#### Предоставленный отрывок

В шестидесятые годы интерес к его творчеству снова возрос, имя Вертова стало звучать по всему миру. Режиссеры французской «новой волны» объявили его своим предшественником. Елизавету Игнатьевну стали приглашать в разные страны на ретроспективы и выставки, посвященные Вертову. Она тратила всю свою пенсию, чтобы сделать хорошие большие фотографии для этих выставок. Ей почти никто не помогал. Одна из первых ее поездок была в Австрию. Там ей подарили дубленку. До этого она одевалась более чем скромно...
В1969 году, к столетию Ленина, мы восстанавливали фильм Вертова «Три песни о Ленине». Это заслуга Копалина, который долго добивался в Госкино, чтобы дали денег на восстановление, и, в конце концов, добился. Работали втроем — Илья Петрович, Елизавета Игнатьевна и я. Елизавета Игнатьевна была уже на пенсии, мы не сразу сообразили, что можем взять ее на зарплату, как консультанта, а она, по скромности, не сказала ни слова на этот счет. Она была счастлива уже тем, что восстанавливает картину Вертова. Когда мы поняли, что можем ее работу оплачивать, то пошли к студийному начальству с просьбой об этом, но только через два месяца мы сумели все оформить, хотя так и не удалось заплатить ей полностью.

########

## [Список заданий]
(a) Определите, соответствуют ли отрывку о Вертове утверждения (i)–(iii). На каждое ответьте «да» или «нет» и дословно процитируйте решающие слова отрывка.
(i) Режиссеры французской «новой волны» объявили Вертова своим предшественником.
(ii) Готовить фотографии для выставок Елизавете Игнатьевне помогали многие.
(iii) За работу консультанта Елизавете Игнатьевне в итоге заплатили полностью.
(b) Пожалуйста, изложите суть отрывка о Вертове в двух предложениях.
(c) Продолжите отрывок о Вертове с того места, где он заканчивается.

#### Извлеченные данные

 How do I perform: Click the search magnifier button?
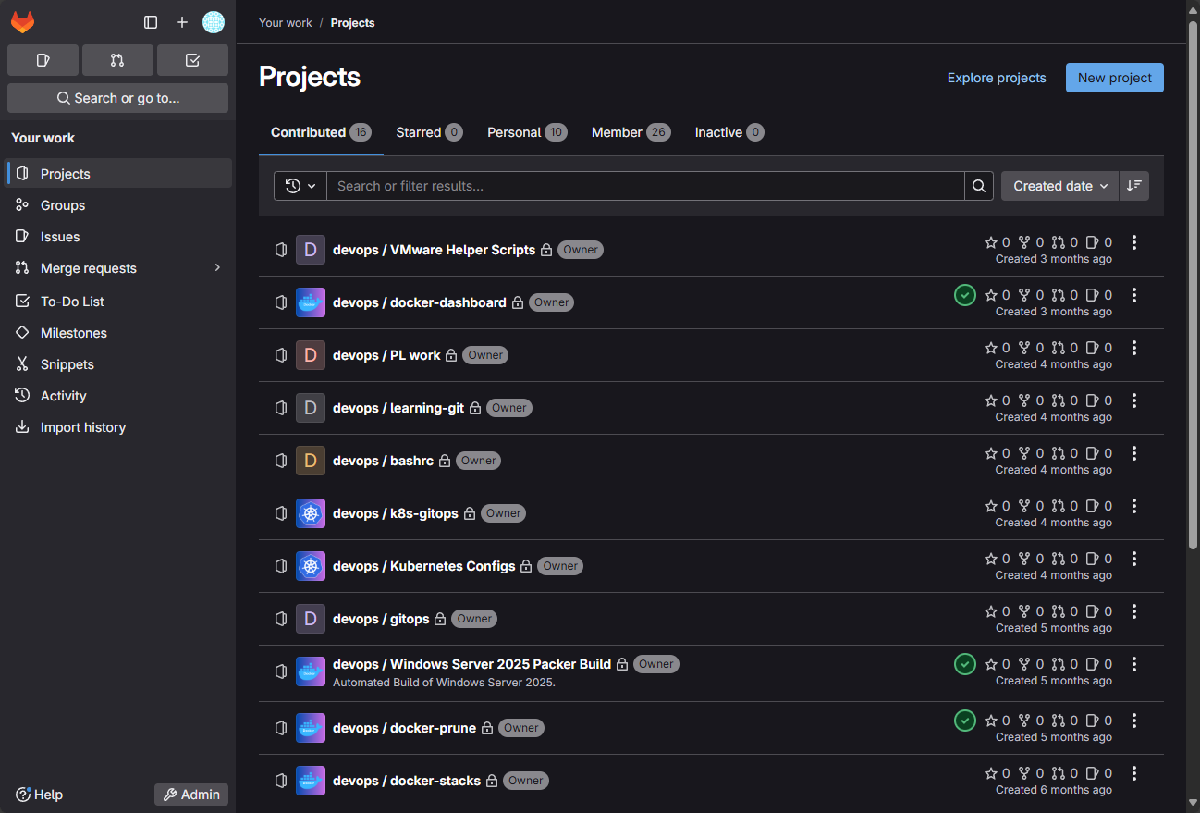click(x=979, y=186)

########
#### Извлеченные данные

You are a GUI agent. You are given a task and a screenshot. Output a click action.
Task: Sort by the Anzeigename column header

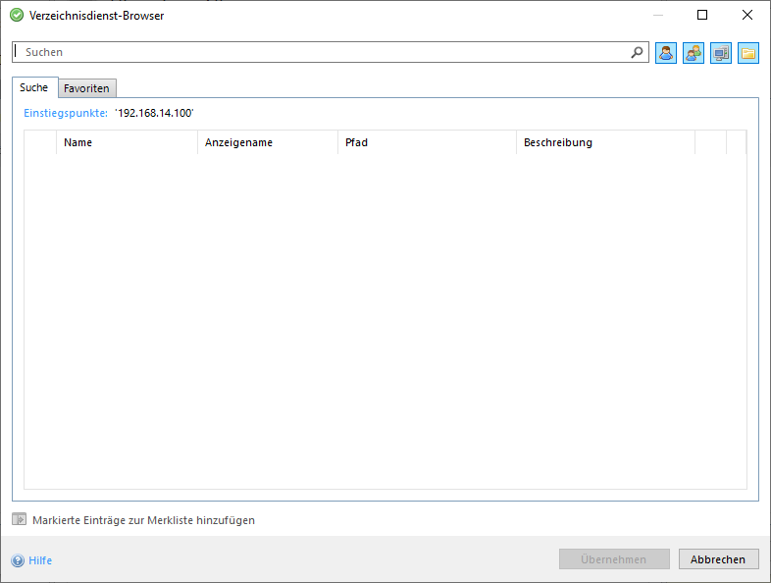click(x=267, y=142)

########

## [Ответы на задания]
(a)
(i) Да: «Режиссеры французской «новой волны» объявили его своим предшественником».
(ii) Нет: «Ей почти никто не помогал».
(iii) Нет: «хотя так и не удалось заплатить ей полностью».

(b) В шестидесятые годы интерес к творчеству Вертова снова возрос, и Елизавету Игнатьевну стали приглашать на посвященные ему ретроспективы и выставки, для которых она почти без помощи делала фотографии на свою пенсию. В 1969 году она в группе из трех человек восстанавливала фильм Вертова «Три песни о Ленине», и лишь через два месяца ей оформили оплату как консультанту, но заплатить полностью так и не удалось.

(c)
Работа была сложной: оригинальных фонограмм не сохранилось, звук в фильме плохой. Что делать? Например, у Вертова похороны Ленина были смонтированы на музыке Вагнера из «Гибели Богов». А Вагнера после войны почти сорок лет нельзя было трогать, потому что он был любимым композитором Гитлера. Мы же считали, что все в фильме должно быть сделано как у Вертова. Нельзя вместо Вагнера какую-то отсебятину вставлять! Но когда пришли делать новую запись этой музыки, весь симфонический оркестр встал на дыбы: «Вагнера играть не хотим и не будем! Он враг, фашист!» Я объясняла им, что Вагнер умер задолго до Гитлера и никаким фашистом не был, что это замысел Вертова, что так сделано в оригинале, который шел в прокате, но они все равно не стали играть: «Не будем и все!» К счастью, нужные записи нашлись в Государственном Доме радиозвукозаписи, и мы обошлись без музыкантов.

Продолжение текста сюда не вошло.